Déjà Madame Velfringer se baissait pour le ramasser. Mais il y a loin de la coupe aux lèvres. La femme Belin sauta sur Madame Velfringer, et une lutte commença, lutte que Madame Velfringer raconte au tribunal avec des gestes épiques : « elle me prend à la gorge, je lui tire les oreilles, elle me gifle, je la claque, enfin, monsieur le président, nous ressemblions à deux coqs. » Quand elle fut fatiguée de se battre, la femme Belin ordonna à madame Velfringer de quitter la maison. L’autre hésitait. Pour achever de la décider, la femme Belin pris son balai et commença à caresser les épaules de son adversaire.

Une nouvelle lutte s’engagea.

Quels coups furent portés ? On ne le sait.

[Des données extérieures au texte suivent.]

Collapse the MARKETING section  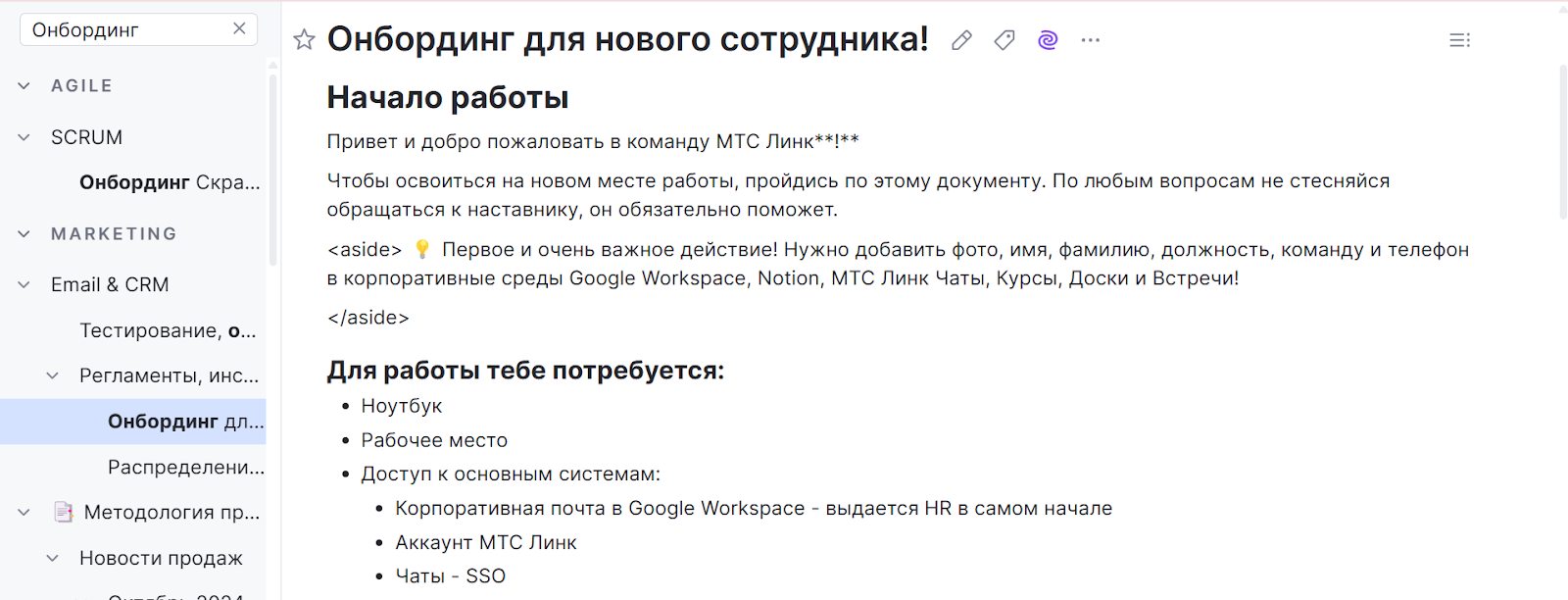click(x=24, y=234)
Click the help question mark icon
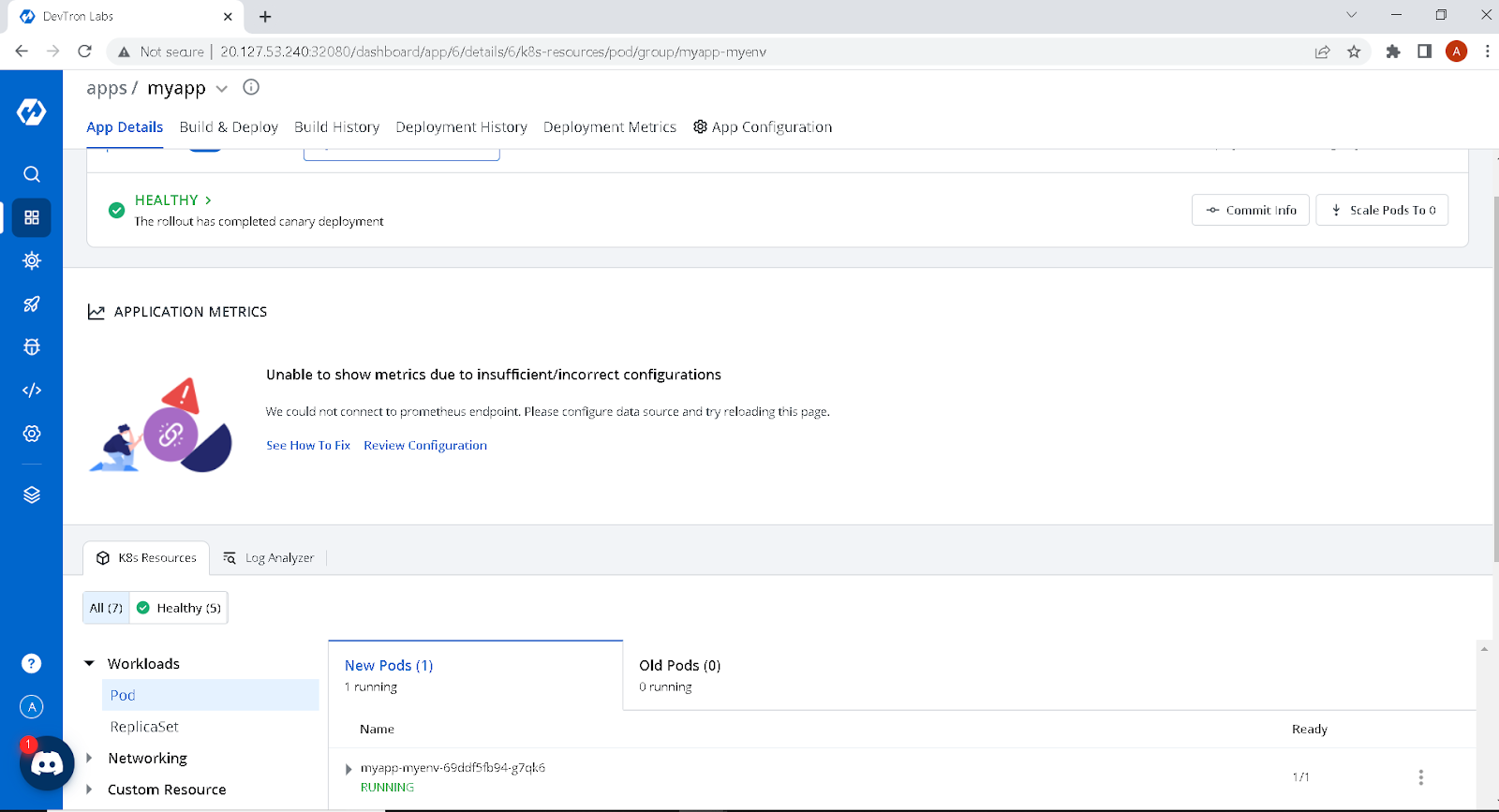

Toujours est-il que, un quart d’heure après, les témoins constatèrent que Madame Velfringer avait été frappée à la cuisse d’un coup de couteau.

La femme Belin interrogée, se donne de bons renseignements en fait de probité et d’honnêteté. «On a rien à dire sur moi, pas plus que sur mes ancêtres», dit-elle d’une voix solennelle.

Le tribunal, en égard à cette brillante généalogie, ne condamne la prévenue qu’à 50 francs d’amende et deux mois de prison avec sursis pour la peine corporelle.


1-maison Belin.      2- maison Velfringer. 

Les protagonistes de la cette affaire de canard. 


Pierre Velfringer est né le 29 juin 1848 à Garche (Moselle),il est marié avec Marie Anormy depuis 1892. 

Marie est née le 26 mai 1853 à Koenigsmacker (Moselle). Pierre est l’un des nombreux propriétaires cultivateurs du village. 

On trouve le couple à Vandières depuis leur mariage, rue Saint Pierre et Raugraff. Ils auront 7 enfants nés à Vandières entre 1883 et 1899. 


Léonie Hortense Simard est née le 24 novembre 1871 à Vandières. Elle s’est mariée avec Émile François Belin en 1889. Lui aussi est né à Vandières, le 12 octobre 1860. Le couple habite rue de Pagny à l’angle avec la rue Saint Pierre.  Ils auront 5 enfants nés entre 1889 et 1912. 


Personne ne sait si le canard a été interrogé ni ce qu’il est devenu.